Deepfake makers: Why is it so hard to catch them?


With AI tools becoming more accessible, deepfakes are a rising threat in audio, video and photo formats. But, catching the actual perpetrators is next to impossible, thanks to how cyber tools allow people to obfuscate the traces of origin. Mint explains why:

How easy is it to create a deepfake today?

A deepfake is more sophisticated than basic morphed content. As a result, they require more data—typically of facial and physical expressions—as well as powerful hardware and software tools. While this makes them harder to create, generative AI tools are becoming increasingly accessible now. That said, true deepfakes that are hard to detect, such as the video that targeted actor Rashmika Mandanna recently, require targeted efforts to be made, since accurately morphing facial expressions, movements and other video artifacts require very sophisticated hardware and specialized skills.

Why are they so hard to detect?

Deepfake content is typically made in order to target a specific individual, or a specific cause. Motives include spreading political misinformation, targeting public figures with sexual content, or posting morphed content of individuals with large social media following for blackmail. Given how realistic they look, deepfakes can pass off as real before a forensic scrutiny is done. Most deepfakes also replicate voice and physical movements very accurately, making them even harder to detect. This, coupled with the exponential reach of content on popular social media platforms, makes deepfakes hard to detect.
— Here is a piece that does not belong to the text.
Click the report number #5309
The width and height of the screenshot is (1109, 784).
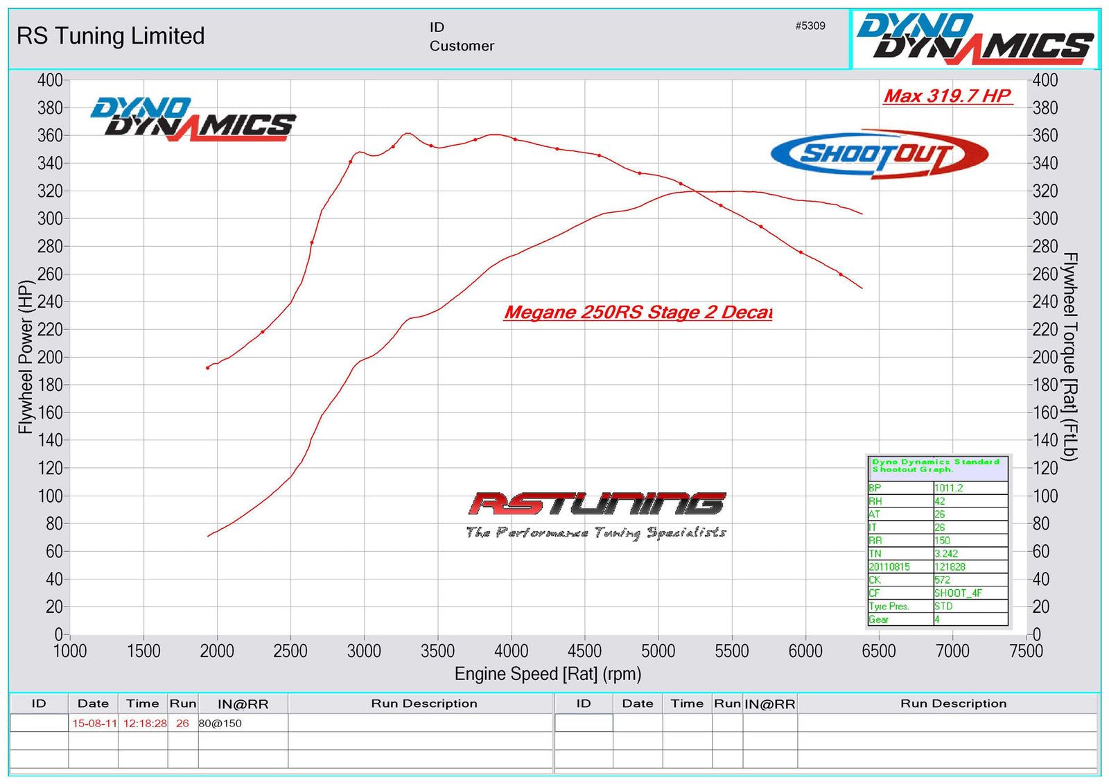pos(809,27)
Has generative AI made deepfakes more accessible?

Yes. While generative AI has not given us tools to make accurate morphed videos and audio clips within seconds, we are getting there. Prisma’s photo editing app Lensa AI used a technique called Stable Diffusion to morph selfies. Microsoft’s platform Vall-E needs only three seconds of a user’s speech to generate longer authentic-sounding speech.
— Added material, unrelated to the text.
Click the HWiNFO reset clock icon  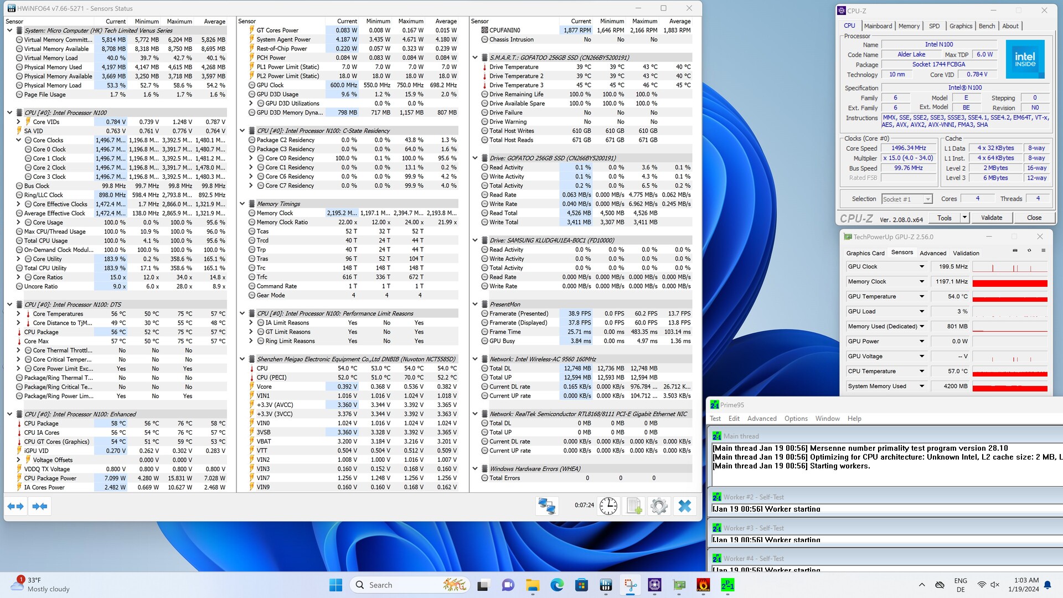[608, 506]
What tech tactics do deepfake makers use?

Deepfakes are very hard to trace because of how the internet works. Most individuals who create deepfakes have specific malicious intent, and plenty of tools to hide the original content. Following the digital footprint can lead you to an internet protocol (IP) address that is often placed by a perpetrator to mislead potential investigations and searches. Those who create deepfakes use advanced tactics to remove any digital signature of their location that can lead investigations to them—thus keeping their identity anonymous.

What can you do if you are the target?

On 7 November, union minister of state for information technology (IT) Rajeev Chandrasekhar said people are encouraged to file FIRs and seek legal protection against deepfakes. Section 66D of the IT Act mandates three years jail term and a fine of 1 lakh for ‘cheating by impersonation’. Firms have been told to remove deepfakes within 36 hours of a report by users—or lose their safe harbour protection. While India does not have a specific law on deepfakes, there are several existing laws that can be tapped.